The blueprint, especially in the case of higher taxa, does not have to resemble a single living organism, i.e. an individual of a species. Rather, it is more important that all original and new characteristics of a taxon are included in the blueprint that represent the common characteristics (homologies) of the species group shown. Features that only occur in individual sub-taxas as special developments or reductions are therefore not listed in the construction plan. Difficulties in creating a taxonomic blueprint are mainly caused by analogous structures, which in contrast to homologous structures have the same function, but do not have the same origin. The distinction between apomorphies (derived characteristics), plesiomorphies (inherited characteristics), synapomorphies (common derived characteristics) and symplesiomorphies (jointly inherited characteristics) is a major problem in the creation of building plans.

For research on evolution, research on tribal history and, in particular, systematics, "construction plans" are of particular importance. Early biology based its systematics exclusively on morphological blueprints.

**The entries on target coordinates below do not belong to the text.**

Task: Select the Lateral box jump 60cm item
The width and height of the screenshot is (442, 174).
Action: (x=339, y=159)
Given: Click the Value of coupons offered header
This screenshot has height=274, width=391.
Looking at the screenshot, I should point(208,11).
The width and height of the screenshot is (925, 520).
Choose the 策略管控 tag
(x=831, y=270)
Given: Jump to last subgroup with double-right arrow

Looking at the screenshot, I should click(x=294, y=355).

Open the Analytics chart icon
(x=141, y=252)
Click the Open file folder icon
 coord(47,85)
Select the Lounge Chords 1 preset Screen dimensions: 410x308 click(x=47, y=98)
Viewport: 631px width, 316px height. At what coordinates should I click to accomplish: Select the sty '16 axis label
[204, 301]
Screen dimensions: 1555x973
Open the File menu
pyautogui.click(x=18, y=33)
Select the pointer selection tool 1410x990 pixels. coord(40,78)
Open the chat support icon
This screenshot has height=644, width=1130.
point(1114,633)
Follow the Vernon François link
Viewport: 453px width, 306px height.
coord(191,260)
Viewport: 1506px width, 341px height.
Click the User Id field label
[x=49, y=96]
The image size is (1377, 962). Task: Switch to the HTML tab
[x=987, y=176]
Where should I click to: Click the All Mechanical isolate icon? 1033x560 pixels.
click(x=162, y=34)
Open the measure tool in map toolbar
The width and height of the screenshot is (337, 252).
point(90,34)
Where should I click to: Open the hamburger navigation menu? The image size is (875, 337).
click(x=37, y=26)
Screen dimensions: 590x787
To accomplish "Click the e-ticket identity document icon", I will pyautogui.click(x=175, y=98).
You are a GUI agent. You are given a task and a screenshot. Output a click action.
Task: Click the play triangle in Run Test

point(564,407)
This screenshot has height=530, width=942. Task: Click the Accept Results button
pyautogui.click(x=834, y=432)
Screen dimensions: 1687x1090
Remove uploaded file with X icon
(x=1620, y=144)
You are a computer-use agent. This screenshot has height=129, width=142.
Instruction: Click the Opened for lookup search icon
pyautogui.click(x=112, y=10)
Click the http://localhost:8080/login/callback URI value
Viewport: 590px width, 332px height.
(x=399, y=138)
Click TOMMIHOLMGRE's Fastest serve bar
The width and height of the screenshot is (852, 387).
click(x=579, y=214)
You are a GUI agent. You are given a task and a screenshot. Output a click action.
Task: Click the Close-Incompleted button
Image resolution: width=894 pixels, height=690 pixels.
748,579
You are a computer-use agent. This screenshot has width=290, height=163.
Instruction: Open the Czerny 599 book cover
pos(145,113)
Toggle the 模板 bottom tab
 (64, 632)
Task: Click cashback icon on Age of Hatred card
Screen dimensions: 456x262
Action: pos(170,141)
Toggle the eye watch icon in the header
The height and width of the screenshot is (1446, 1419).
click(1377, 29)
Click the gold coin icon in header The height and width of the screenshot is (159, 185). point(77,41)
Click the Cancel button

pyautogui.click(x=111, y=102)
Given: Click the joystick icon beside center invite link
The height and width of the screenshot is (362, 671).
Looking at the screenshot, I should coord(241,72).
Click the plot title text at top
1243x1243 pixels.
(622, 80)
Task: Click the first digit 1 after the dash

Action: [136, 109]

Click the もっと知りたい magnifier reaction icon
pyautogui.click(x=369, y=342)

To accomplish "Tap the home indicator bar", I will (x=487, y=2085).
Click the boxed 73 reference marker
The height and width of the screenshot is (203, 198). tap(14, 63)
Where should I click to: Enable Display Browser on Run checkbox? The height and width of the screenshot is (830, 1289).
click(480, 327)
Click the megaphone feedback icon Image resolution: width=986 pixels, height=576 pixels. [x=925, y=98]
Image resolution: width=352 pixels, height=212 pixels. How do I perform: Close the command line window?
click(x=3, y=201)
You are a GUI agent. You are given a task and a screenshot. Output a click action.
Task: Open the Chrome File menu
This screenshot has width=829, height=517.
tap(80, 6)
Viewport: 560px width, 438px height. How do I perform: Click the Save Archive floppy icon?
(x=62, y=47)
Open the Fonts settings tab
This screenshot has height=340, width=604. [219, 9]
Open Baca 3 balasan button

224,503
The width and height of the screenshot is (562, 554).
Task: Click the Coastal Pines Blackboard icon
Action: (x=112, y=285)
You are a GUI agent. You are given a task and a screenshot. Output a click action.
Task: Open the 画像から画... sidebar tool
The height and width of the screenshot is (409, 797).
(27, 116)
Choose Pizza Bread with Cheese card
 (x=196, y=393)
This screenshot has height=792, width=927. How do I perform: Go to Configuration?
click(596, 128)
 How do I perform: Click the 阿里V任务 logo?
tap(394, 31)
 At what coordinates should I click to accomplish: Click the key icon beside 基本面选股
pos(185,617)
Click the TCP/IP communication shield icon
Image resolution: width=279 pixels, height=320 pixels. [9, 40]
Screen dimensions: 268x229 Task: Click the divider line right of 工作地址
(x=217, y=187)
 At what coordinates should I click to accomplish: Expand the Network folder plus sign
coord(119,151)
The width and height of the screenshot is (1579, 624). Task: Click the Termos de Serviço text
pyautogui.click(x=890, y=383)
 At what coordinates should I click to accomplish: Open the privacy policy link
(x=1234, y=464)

Only with the advent of genetics , in particular DNA sequence comparison (see genetic fingerprint , microsatellites , etc.), allozyme analysis and comparative behavioral biology since the middle of the 20th century, additional methods for systematic-taxonomic relationship analysis were developed. Many results of the morphological taxonomy were confirmed by the new methods and many cases of doubt were clarified.

Disciplines such as systematic palaeontology , which deals with extinct forms of life, of which often only impressions and fossils have survived, are still almost exclusively dependent on the morphological construction plan system.

History of the "blueprint" term

A sketch by Richard Owen from 1847. It shows his concept of archetypes for the vertebrates archetype for all vertebrates

Étienne Geoffroy Saint-Hilaire tried to analogize the body structure of vertebrates and invertebrates and thereby arrived at a theory of the unity of the building plan, unité de plan , a theory of the analogies (in current terminology also referred to as homologies ), from which he concluded that the Development of living beings can be derived from a single blueprint, plan d'organization . Because of this hypothesis he got into a dispute with Georges Cuvier , known as the Paris Academy dispute (1830-1832), who postulated a split into four different and independent basic plans in the animal kingdom. In the summer of 1831, Richard Owen accepted Georges Cuvier's invitation to Paris. He spent a month there. At the Jardin des Plantes he met Cuvier's patron Etienne Geoffroy Saint-Hilaire. Richard Owen developed an idea of ​​a basic building plan for all vertebrates . He called this plan archetype .

literature

  • Thomas Junker: History of Biology: The Science of Life. Beck (2004) ISBN 3-4065-0834-0 p. 35 ff.